(Stored data entries)
_ _ _
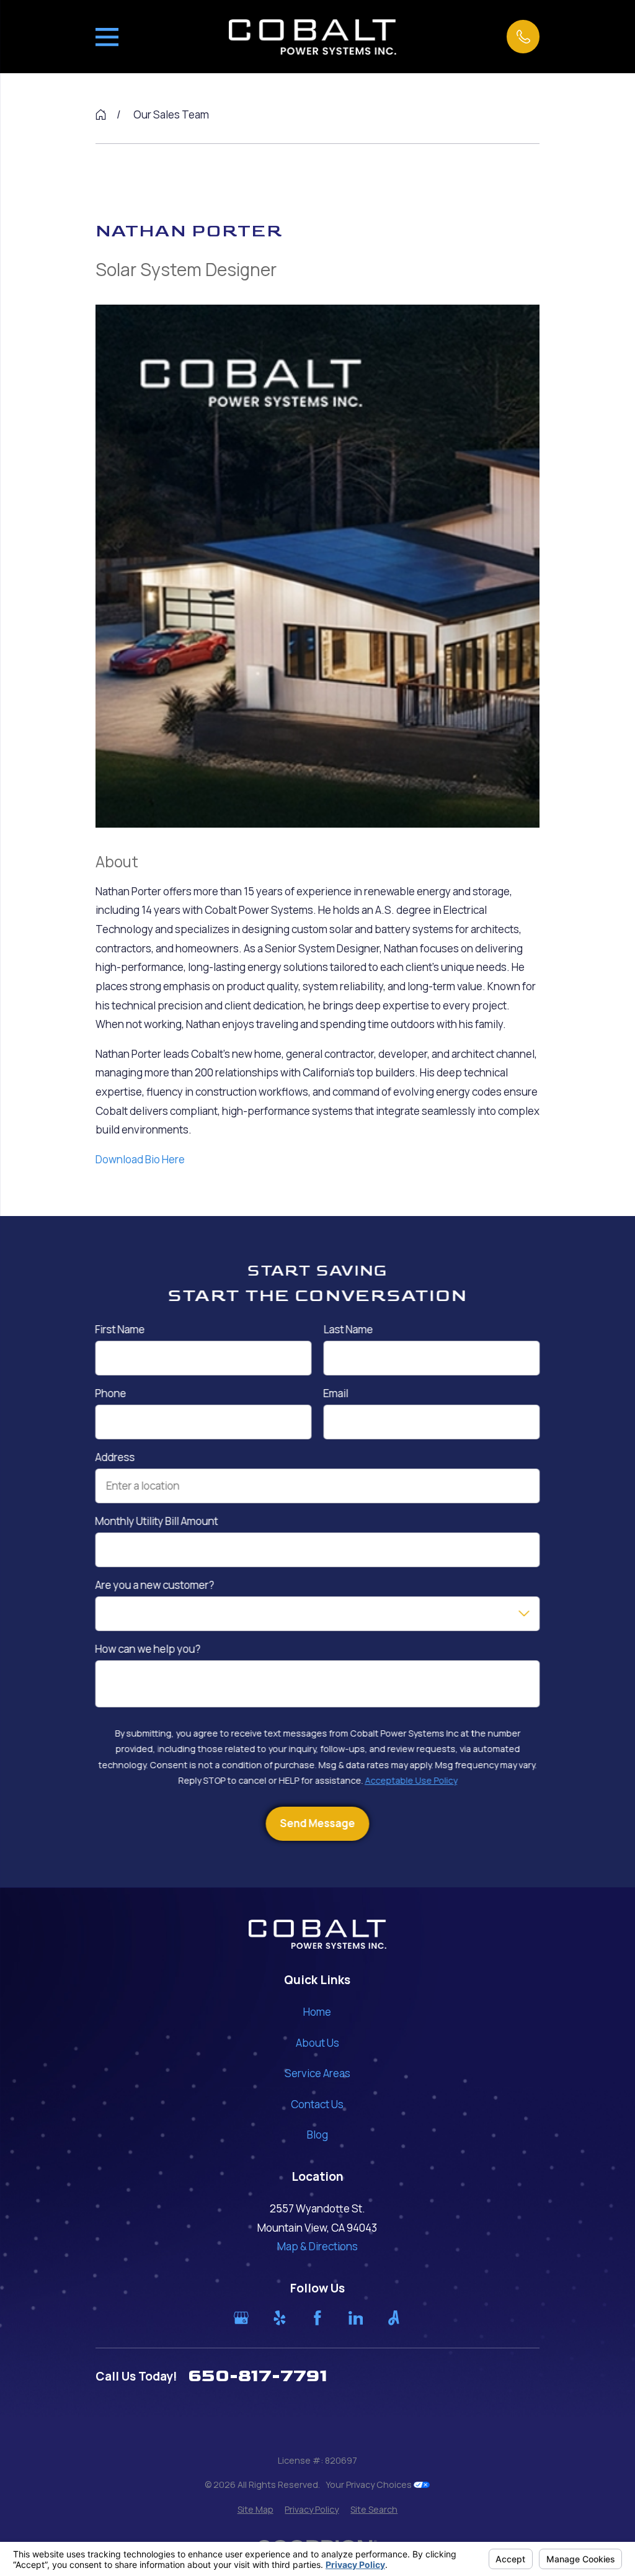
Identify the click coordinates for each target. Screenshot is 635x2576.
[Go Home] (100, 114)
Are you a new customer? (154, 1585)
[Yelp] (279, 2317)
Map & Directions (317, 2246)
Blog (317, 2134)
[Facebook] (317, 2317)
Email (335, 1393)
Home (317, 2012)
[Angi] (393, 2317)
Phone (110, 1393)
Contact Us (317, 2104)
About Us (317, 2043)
_ _ _
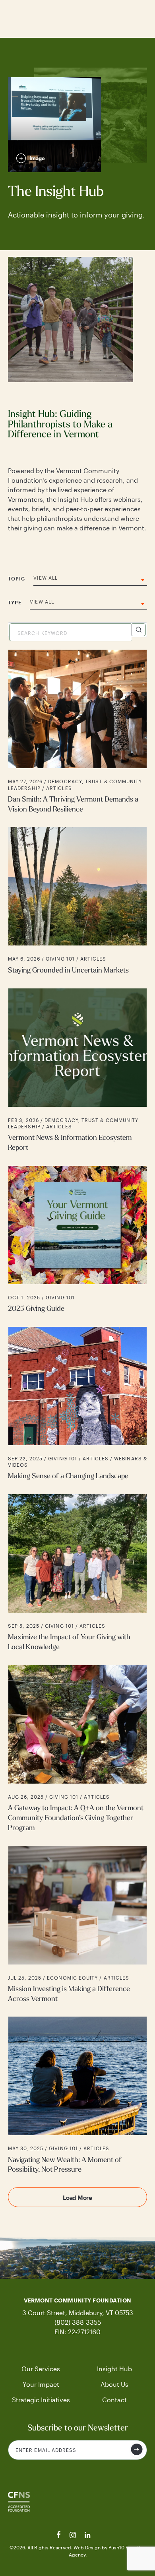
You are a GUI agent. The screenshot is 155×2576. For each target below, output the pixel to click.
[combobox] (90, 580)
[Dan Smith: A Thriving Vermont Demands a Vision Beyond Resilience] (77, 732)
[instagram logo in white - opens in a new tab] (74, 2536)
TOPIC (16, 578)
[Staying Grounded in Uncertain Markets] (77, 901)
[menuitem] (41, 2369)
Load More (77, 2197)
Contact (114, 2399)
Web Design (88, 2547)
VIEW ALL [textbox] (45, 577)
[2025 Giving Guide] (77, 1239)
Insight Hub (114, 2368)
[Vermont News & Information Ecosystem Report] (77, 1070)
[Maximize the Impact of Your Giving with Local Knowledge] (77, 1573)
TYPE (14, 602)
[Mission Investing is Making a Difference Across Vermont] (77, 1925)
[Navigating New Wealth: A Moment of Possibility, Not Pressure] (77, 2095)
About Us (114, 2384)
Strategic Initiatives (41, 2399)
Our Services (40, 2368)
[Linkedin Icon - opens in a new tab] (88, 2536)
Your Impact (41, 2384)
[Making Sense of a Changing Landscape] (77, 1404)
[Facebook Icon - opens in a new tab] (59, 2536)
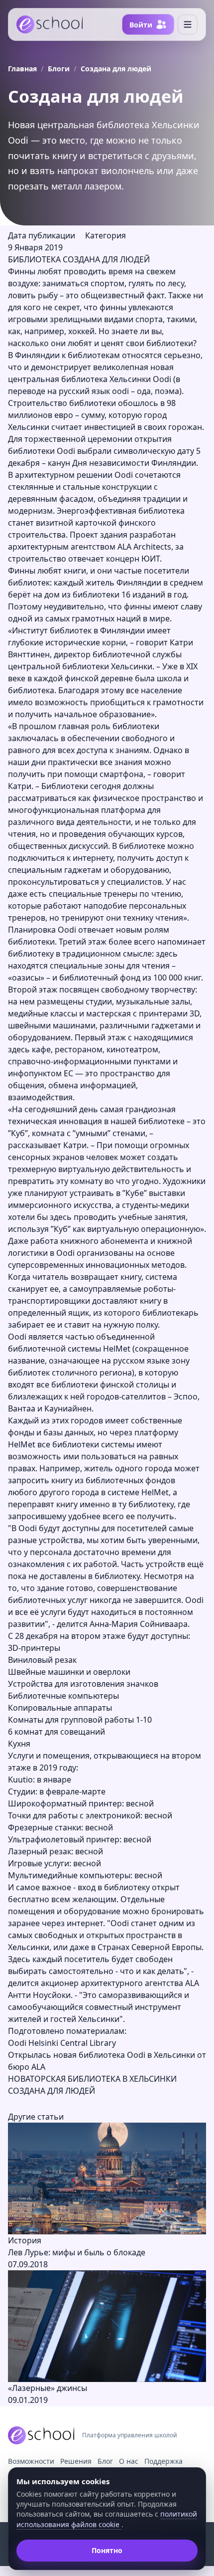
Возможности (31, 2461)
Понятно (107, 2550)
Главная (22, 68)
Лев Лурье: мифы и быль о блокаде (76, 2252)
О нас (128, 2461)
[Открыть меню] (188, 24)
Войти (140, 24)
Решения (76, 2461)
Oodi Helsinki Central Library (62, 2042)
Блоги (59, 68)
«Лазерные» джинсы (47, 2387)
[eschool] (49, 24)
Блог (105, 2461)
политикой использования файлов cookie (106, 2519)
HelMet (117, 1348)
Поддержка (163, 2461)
_ _ _
**DIRECTIONS:** The lines needed are those in the data above that hold the string "Impact"; copy each of them.

**ANSWER TO THIS EXERCISE:**
[Maximize the Impact of Your Giving with Local Knowledge] (77, 1573)
Your Impact (41, 2384)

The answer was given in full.